=== WHAT IS NEEDED ===
Copy the entries below verbatim, from the line containing "Ministries (771, 38)" through the end of the entries, including both ends.

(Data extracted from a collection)
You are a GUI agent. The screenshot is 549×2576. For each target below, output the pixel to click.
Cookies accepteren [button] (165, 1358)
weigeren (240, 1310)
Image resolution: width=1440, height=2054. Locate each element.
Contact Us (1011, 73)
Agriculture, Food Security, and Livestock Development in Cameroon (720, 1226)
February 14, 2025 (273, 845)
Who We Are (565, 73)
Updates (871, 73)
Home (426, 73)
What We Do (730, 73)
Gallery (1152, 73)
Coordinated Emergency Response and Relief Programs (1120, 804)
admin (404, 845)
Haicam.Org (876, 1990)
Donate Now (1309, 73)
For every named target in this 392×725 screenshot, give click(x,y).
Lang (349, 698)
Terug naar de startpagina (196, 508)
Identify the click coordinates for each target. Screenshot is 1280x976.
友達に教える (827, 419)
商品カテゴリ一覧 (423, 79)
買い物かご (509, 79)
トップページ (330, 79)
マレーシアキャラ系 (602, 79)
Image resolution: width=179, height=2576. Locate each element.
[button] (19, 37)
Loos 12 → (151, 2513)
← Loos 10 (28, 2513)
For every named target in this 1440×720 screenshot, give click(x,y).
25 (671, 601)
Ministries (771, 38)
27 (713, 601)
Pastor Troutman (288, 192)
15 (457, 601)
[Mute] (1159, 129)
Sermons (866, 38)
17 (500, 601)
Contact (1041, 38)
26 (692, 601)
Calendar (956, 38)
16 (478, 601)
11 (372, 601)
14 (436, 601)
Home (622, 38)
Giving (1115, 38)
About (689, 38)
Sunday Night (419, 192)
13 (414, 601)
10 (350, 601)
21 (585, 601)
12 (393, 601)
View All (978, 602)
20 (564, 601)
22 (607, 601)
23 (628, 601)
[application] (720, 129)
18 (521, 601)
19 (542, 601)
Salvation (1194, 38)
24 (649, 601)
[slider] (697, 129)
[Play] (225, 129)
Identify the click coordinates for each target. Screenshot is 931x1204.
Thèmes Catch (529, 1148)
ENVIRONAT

=== FULL SOLUTION ===
Ministries (771, 38)
27 (713, 601)
Pastor Troutman (288, 192)
15 (457, 601)
[Mute] (1159, 129)
Sermons (866, 38)
17 (500, 601)
Contact (1041, 38)
26 (692, 601)
Calendar (956, 38)
16 (478, 601)
11 (372, 601)
14 (436, 601)
Home (622, 38)
Giving (1115, 38)
About (689, 38)
Sunday Night (419, 192)
13 (414, 601)
10 (350, 601)
21 (585, 601)
12 (393, 601)
View All (978, 602)
20 (564, 601)
22 (607, 601)
23 (628, 601)
[application] (720, 129)
18 (521, 601)
19 (542, 601)
Salvation (1194, 38)
24 (649, 601)
[slider] (697, 129)
[Play] (225, 129)
Identify the click coordinates for each target. Screenshot is 931x1204.
Thèmes Catch (529, 1148)
ENVIRONAT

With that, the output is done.